A Russian satellite has been destroyed in a weapons test that has created a debris cloud with thousands of potentially destructive pieces.
The defunct Cosmos-1408 satellite was orbiting at an altitude of approximately 485 kilometers but seemingly broke up late Nov. 14 or early Nov. 15 Eastern time.
State Department spokesman Ned Price confirmed the satellite was destroyed by an anti-satellite weapon (ASAT).
Update: The Russian Military acknowledged the ASAT test: "On November 15, the Defense Ministry of Russia successfully conducted a test, in which the Russian defunct Tselina-D satellite in orbit since 1982 was struck," it said in a statement.
"The United States knows for certain that the emerging fragments at the time of the test and in terms of the orbit’s parameters did not and will not pose any threat to orbital stations, satellites and space activity," the ministry said.
“The Russian Federation recklessly conducted a destructive satellite test of a direct-ascent anti-satellite missile against one of its own satellites,” he said at a Nov. 15 State Department briefing. “The test has so far generated over 1,500 pieces of trackable orbital debris and hundreds of thousands of pieces of smaller orbital debris that now threaten the interests of all nations.
“Russia’s dangerous and irresponsible behavior jeopardizes the long-term sustainability of outer space and clearly demonstrates that Russia’s claims of opposing the weaponization of space are disingenuous and hypocritical.”
In the aftermath, the ISS crew were instructed to shelter in their Crew Dragon and Soyuz vehicles because of a “debris cloud,” remaining in their vehicles for about two hours.
“I’m outraged by this irresponsible and destabilizing action,” said NASA Administrator Bill Nelson in a statement. “With its long and storied history in human spaceflight, it is unthinkable that Russia would endanger not only the American and international partner astronauts on the ISS, but also their own cosmonauts.” The debris, he added, also threatens China’s space station.
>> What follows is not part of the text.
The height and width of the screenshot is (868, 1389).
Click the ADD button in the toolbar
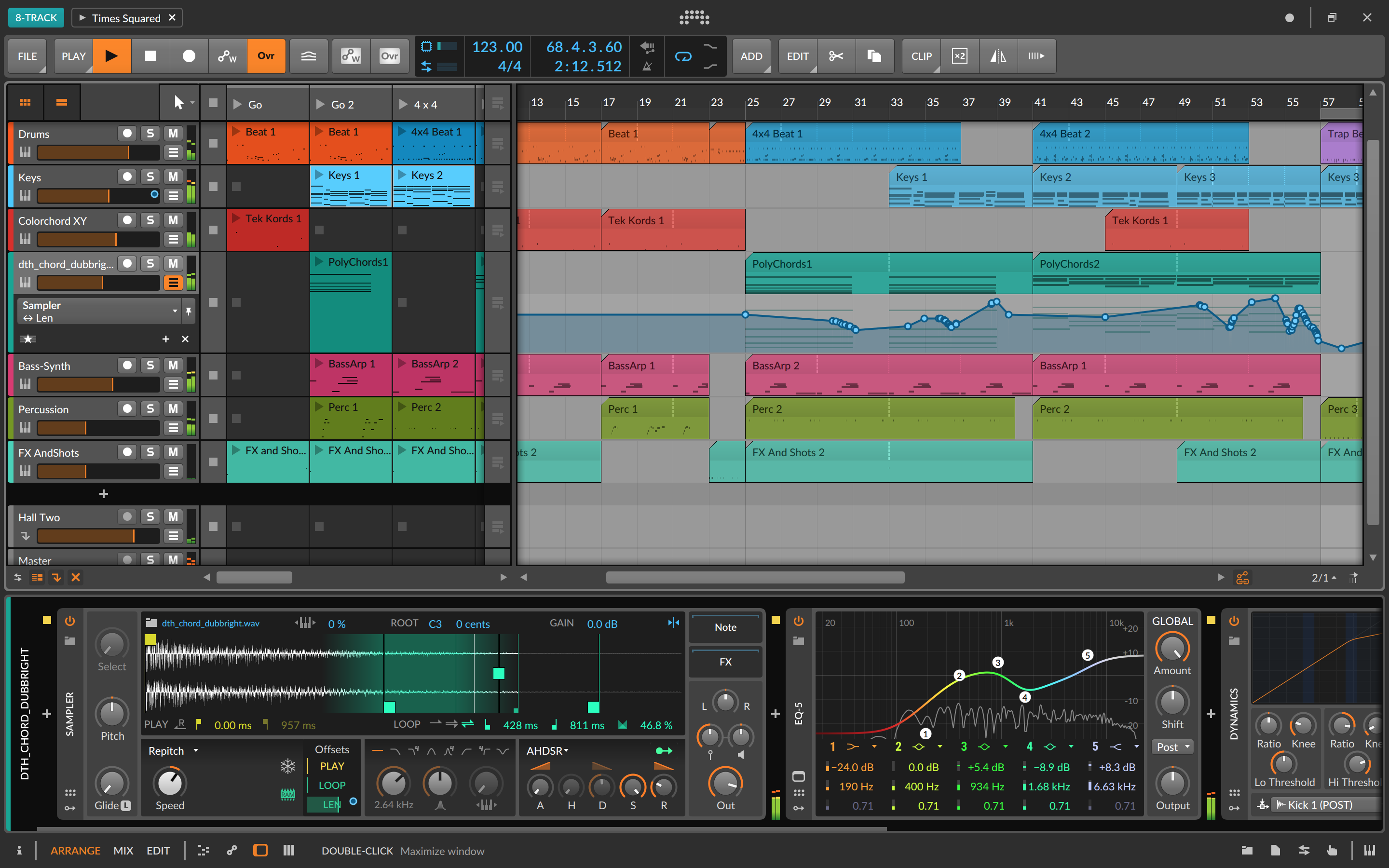pyautogui.click(x=751, y=55)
“Russia’s dangerous and irresponsible behavior jeopardizes the long-term sustainability of outer space and clearly demonstrates that Russia’s claims of opposing the weaponization of space are disingenuous and hypocritical,” Price said.
Cosmos 1408 was a Soviet ELINT (Electronic and Signals Intelligence) satellite launched in 1982 and had a mass of 2,200kg. LeoLabs, which tracks space debris, reports that there are at least 100 pieces of trackable debris traveling along the poles at altitudes ranging from 440 to 520km. LeoLabs has since updated this figure to more than 200, and said it expects to be issuing collision alerts for many years to help satellite operators dodge the new debris field.
“Russia has demonstrated a deliberate disregard for the security, safety, stability, and long-term sustainability of the space domain for all nations,” Gen. James Dickinson, commander of US Space Command, said in a statement. “Russia’s tests of direct-ascent anti-satellite weapons clearly demonstrate that Russia continues to pursue counterspace weapon systems that undermine strategic stability and pose a threat to all nations.”
ASATs can take different forms but are often customized ballistic missiles launched either from planes or directly from a launchpad. Russia has been known to be developing new capabilities, including the direct-ascent PL-19 Nudol missile.